Knopf may be calling Ms. Eisler’s biography the definitive one, but Byron’s original publisher, the British publishing house John Murray, begs to differ. “It’s a gentle one,” said Murray managing director Nicholas Perren, “but the definitive one, I regret to say, will be Fiona MacCarthy’s, which will be published in 2002.” Published, of course, by John Murray. Mr. Perren said Ms. MacCarthy was commissioned on the strength of a biography she’d written of William Morris and her British citizenship. Farrar, Straus & Giroux will publish it stateside.

“The Byronic scene is hard to understand from an American point of view,” said John Murray, a seventh-generation descendant of the publishing house’s founder and currently its chairman. Mr. Murray noted that he did open his vast archive to Ms. Eisler, and gave her everything she wanted, but made it clear that Murray was “only going to open the archives fully to whomever writes for us.”

What’s all that whispering about over at Simon & Schuster? It’s 75th-anniversary celebration time, but not everyone was invited to the party.

At least, not the big fancy hush-hush one at the tony Metropolitan Club planned for April 13. But everyone–even people in the mail room and sales representatives–is invited to the big bash on April 20 at the famed tourist spot Windows on the World.

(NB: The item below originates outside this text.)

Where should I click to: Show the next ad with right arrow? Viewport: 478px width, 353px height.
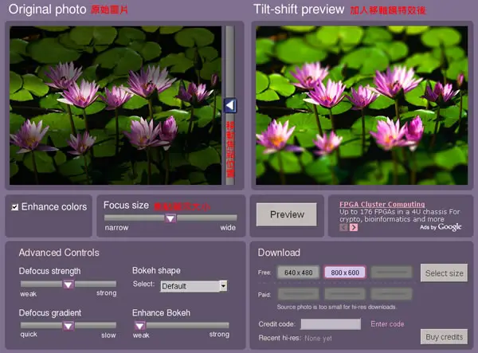[354, 227]

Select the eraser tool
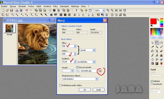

“It’s for their trade imprint,” said indie flack Sandi Mendelson. Which is to say, the original part of Viacom’s groaning behemoth. “It’s like Little Random, not Simon & Schuster as a whole company,” she said.

It’s unclear what the selection criteria were. “The appropriate people from each division have been invited,” said Adam Rothberg, director of corporate communications for Simon & Schuster Inc. “We’d like to invite everyone, but we can’t invite everyone, which is why we’re having an employee party.”

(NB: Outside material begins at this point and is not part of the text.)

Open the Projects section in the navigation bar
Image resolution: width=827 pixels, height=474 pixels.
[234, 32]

Some employees from Pocket Books, Scribner, the Free Press and Simon & Schuster Trade Paperbacks are not pleased. “I think it’s pretty much a slap in the face,” said one paperback editor. “And I don’t think it has to do with money. I think it’s about prestige. The party on the 20th is for the hoi polloi. I guess it’s A-list and B-list.”

According to Ms. Mendelson, the A-list breakdown was as follows: Twenty-five percent were corporate muckety-mucks from Simon & Schuster; 25 percent were heads of other publishing houses; 40 percent were Simon & Schuster authors, such as Bob Woodward, Carl Bernstein, Mary Higgins Clark, Henry Kissinger, Diane Von Furstenberg, Jane Bryant Quinn and Walter Isaacson. And the rest were journalists, booksellers and “friends.” Former Simon & Schuster chairman Richard Snyder was invited, but sent his regrets.

Maybe it’s just the Simon & Schuster way. According to an editor who used to work there, “It’s very typical of that company. It’s always been conscious of management’s privileges versus employee obligations. They like having secret things. The top people there get to do all kinds of traveling and this and that. It was always very bad for morale.”

“Why should this surprise me?” said one employee who was asked to suggest names for the Metropolitan Club guest list but not invited to the party. “It’s par for the course. Everything is couched so that you never assume anything. I kind of assumed I would be invited.”

Will she be attending the party on the 20th?

“I don’t know,” she said. “I might have to go to the gym.”